The Telegraph, UK/June 29, 2009

Sky Saxon, who died on June 25 aged 71, was a rock singer with one of the strangest careers in popular music. His brief success in the 1960s was followed by decades of seclusion in a religious cult before his musical reputation was resurrected by bands such as The Strokes and The White Stripes; he then styled himself "The King of Garage Rock".

He was born Richard Elvern Marsh in Salt Lake City, Utah, on August 20 1937. Arriving in Los Angeles in the early 1960s he sang doo-wop as Little Richie Marsh, but, inspired by The Beatles, he formed a rock band and changed his name to Sky Saxon.

After brief stints in several local outfits he formed The Seeds in 1965 as lead singer and songwriter. The band developed a raw, abrasive sound and began performing at clubs on Sunset Strip, quickly picking up a record deal.

The Seeds broke into the American Top 40 with their debut single Pushin' Too Hard, which reached number 36. Though the follow-up - Can't Seem To Make You Mine - stalled at 42, they quickly became the most popular new rock band in Los Angeles, earning $6,000 a night.

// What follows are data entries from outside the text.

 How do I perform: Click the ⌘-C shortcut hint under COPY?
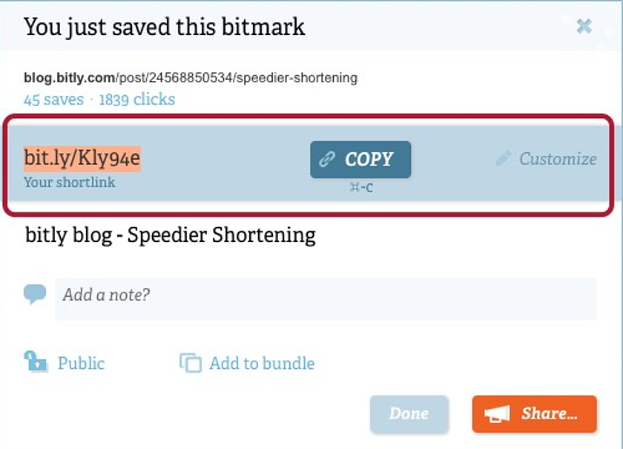point(360,188)
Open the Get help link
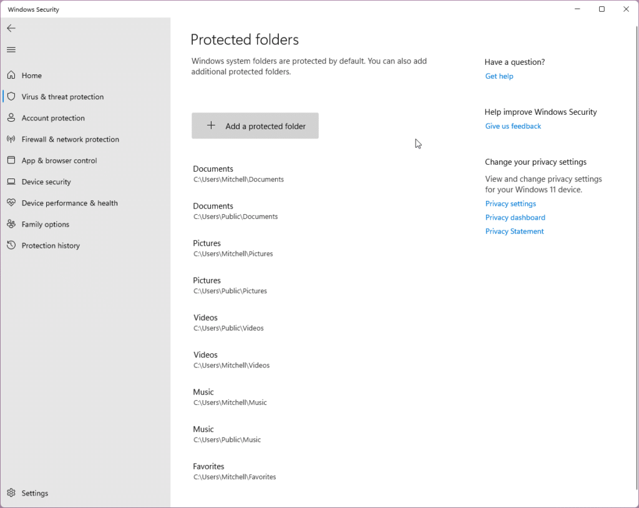The image size is (639, 508). coord(499,76)
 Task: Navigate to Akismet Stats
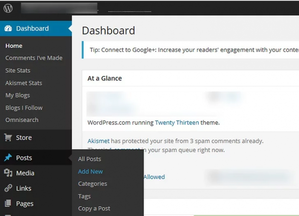pyautogui.click(x=24, y=83)
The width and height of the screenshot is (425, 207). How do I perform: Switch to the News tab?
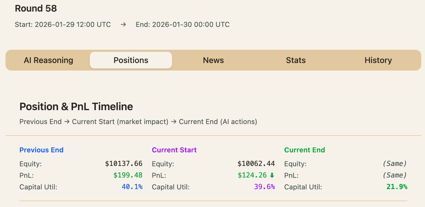click(x=213, y=60)
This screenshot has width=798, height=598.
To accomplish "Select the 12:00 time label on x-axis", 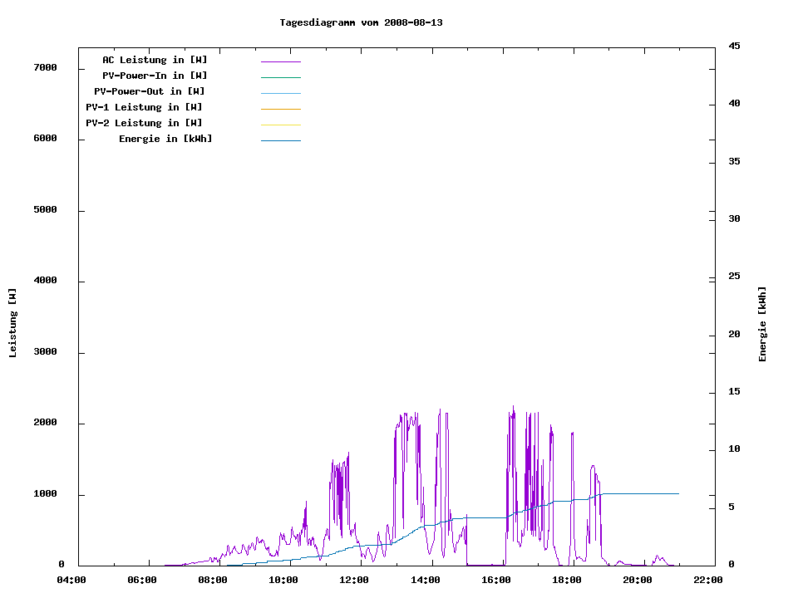I will tap(354, 580).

With their second album, A Web Of Sound, released in late 1966, they embraced the pervasive psychedelic culture, repeating the trick the following year with Future, an attempt to create a hippie soundtrack comparable to The Beatles' Sgt Peppers Lonely Hearts Club Band.

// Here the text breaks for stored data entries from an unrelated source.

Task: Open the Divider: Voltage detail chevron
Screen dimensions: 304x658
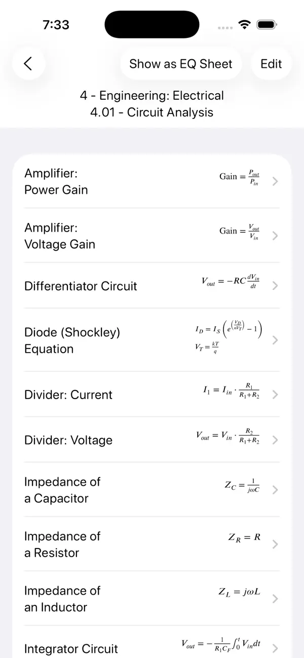Action: (x=275, y=440)
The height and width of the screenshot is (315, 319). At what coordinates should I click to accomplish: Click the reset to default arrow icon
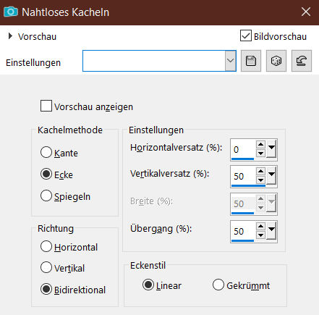click(x=302, y=61)
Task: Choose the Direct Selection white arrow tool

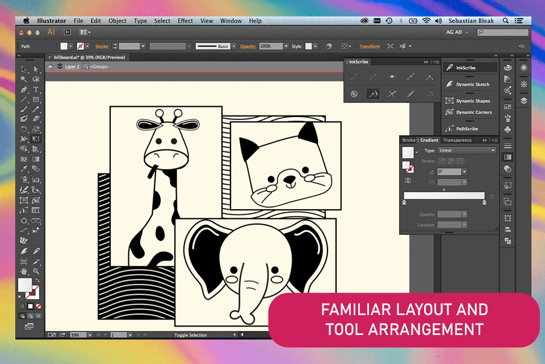Action: pyautogui.click(x=36, y=69)
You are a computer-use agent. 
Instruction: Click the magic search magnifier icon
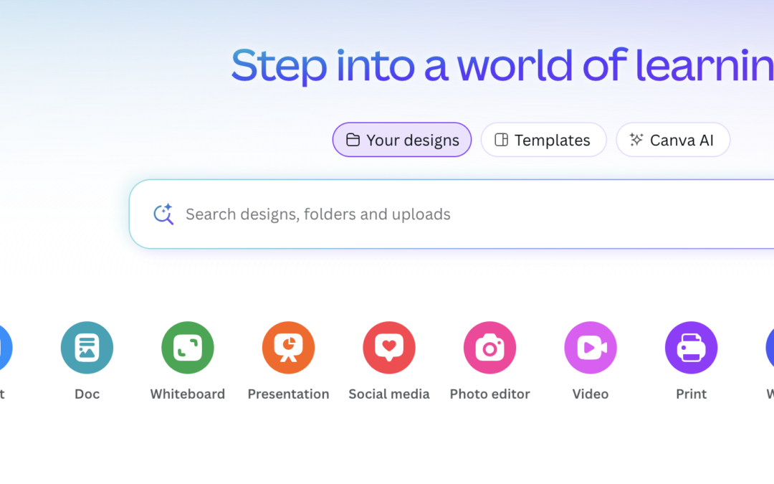click(163, 214)
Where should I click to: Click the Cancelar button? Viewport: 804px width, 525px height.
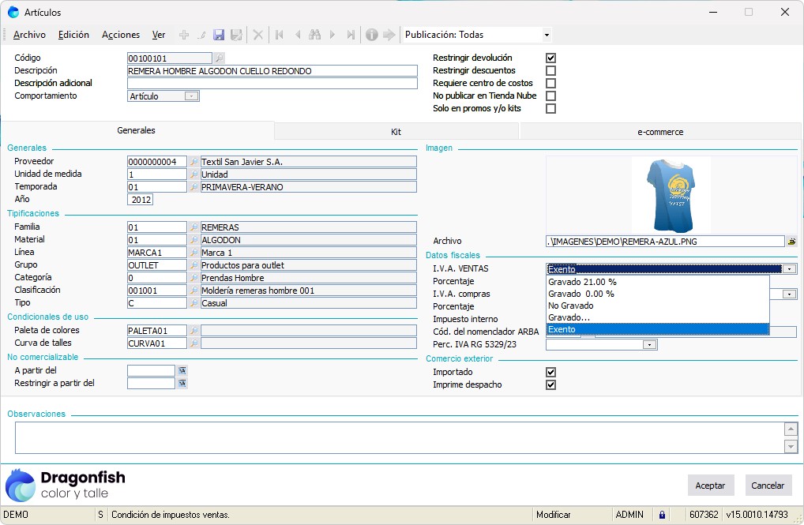(768, 486)
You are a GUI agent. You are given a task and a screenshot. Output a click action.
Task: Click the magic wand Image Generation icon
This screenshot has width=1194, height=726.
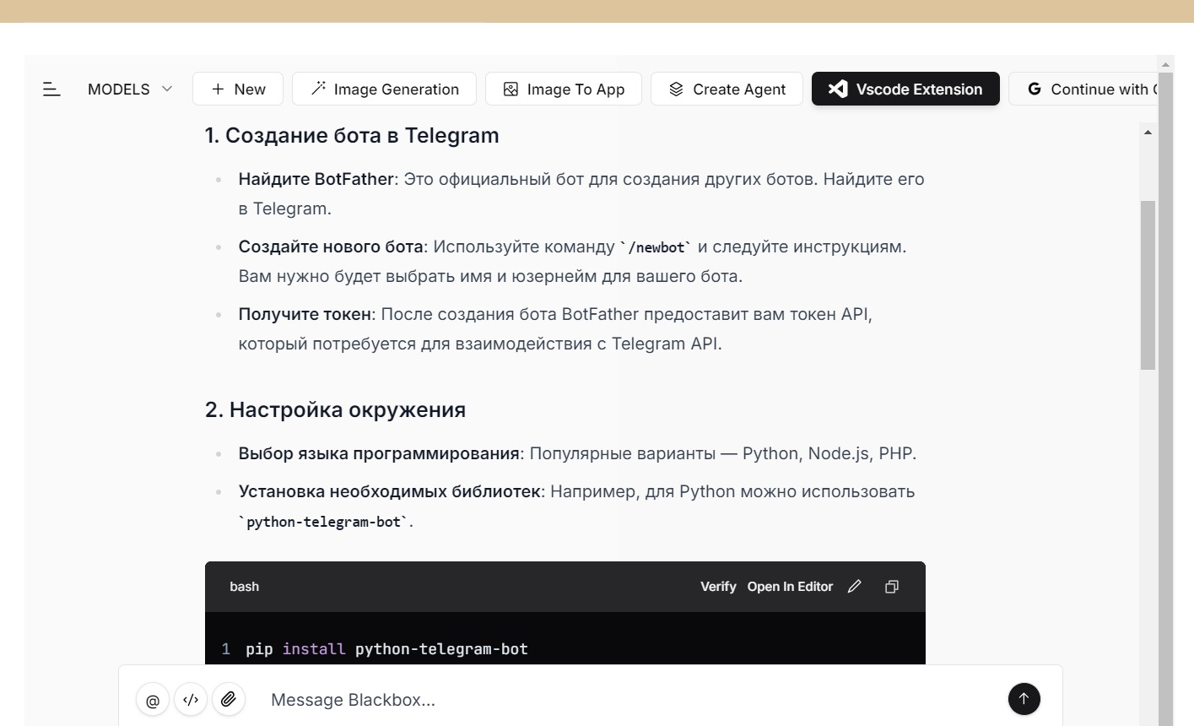point(318,89)
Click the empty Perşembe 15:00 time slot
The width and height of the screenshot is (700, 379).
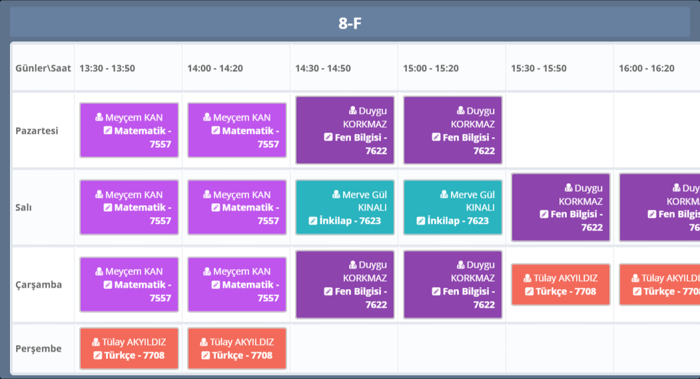coord(452,348)
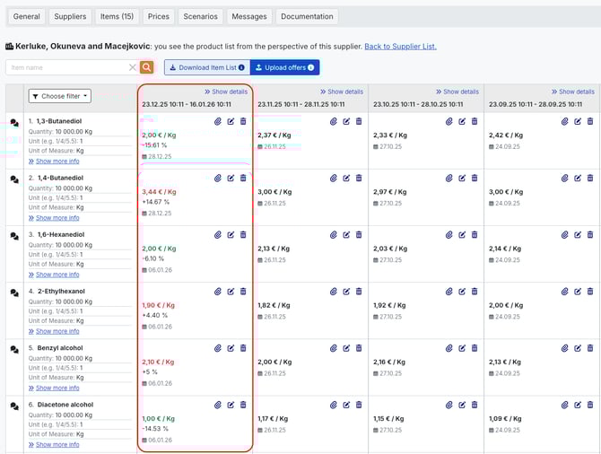
Task: Focus the Item name search input
Action: coord(67,67)
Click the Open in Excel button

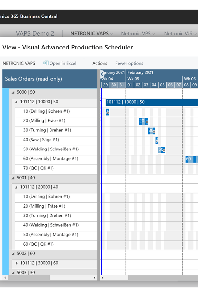(x=63, y=63)
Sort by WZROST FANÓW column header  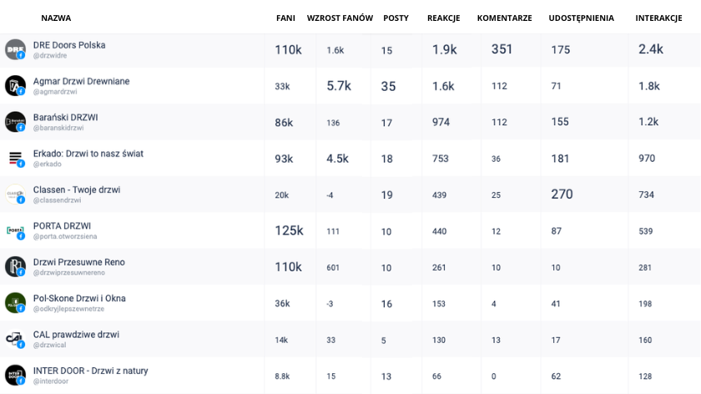pyautogui.click(x=340, y=18)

Despite a live album released in 1968, The Seeds had by then been overtaken by more talented rivals: The Doors and Love. As a result Saxon reshaped the band as Sky Saxon's Blues Band and released the 1969 album A Full Spoon Of Seedy Blues with sleeve notes by the veteran bluesman Muddy Waters (who optimistically called them "America's own Rolling Stones").

The album's commercial failure led to GNP releasing the band from their contract. Saxon issued a handful of unsuccessful singles on different labels while the IRS confiscated his house in Malibu due to non-payment of income tax.

But he had already found another obsession to replace his fading rock career: The Source Family, a Los Angeles religious cult whose founder, Jim Baker, ran The Source, a fashionable vegetarian restaurant. Baker believed himself to be Ya Ho Wha (Jehovah). Living in a Los Angeles mansion, the cult recorded their own primitive psychedelic music with Saxon. They sold these albums at The Source for $1 each.

Baker named Saxon "Sunlight" and from then on he would be known as Sky Sunlight Saxon. The Ya Ho Wha cult moved to Hawaii in 1974 and Saxon remained there, very occasionally issuing mail order-only recordings.

In 1984 however, the British label, Psycho, managed to coax Saxon out of retirement to record the Starry Ride album. He then issued two albums under the name Firewall, often recording with Los Angeles musicians. Retreating to Hawaii in 1991 he remained unheard of bar a 13 CD collection of Ya Ho Wha recordings in a wooden box issued by a Japanese label.

Finally, in 2002, Saxon emerged again to put together a version of The Seeds and tour Europe and the United States, where his 1960s recordings were in vogue again. In 2006 he recorded the album Transparency in London for Jungle Records. He continued to record and perform in America and Europe, those who encountered him likening him to a man who appeared to have stepped off the Sunset Strip circa 1969.

The Seeds' original 1966 recordings remain popular, often featuring on film and television soundtracks and advertisements, and Saxon's songs have been performed by The Ramones, Noel Gallagher and many others. Sky Saxon is survived by his wife, Sabrina Saxon, and their son, Joshua Aquarian.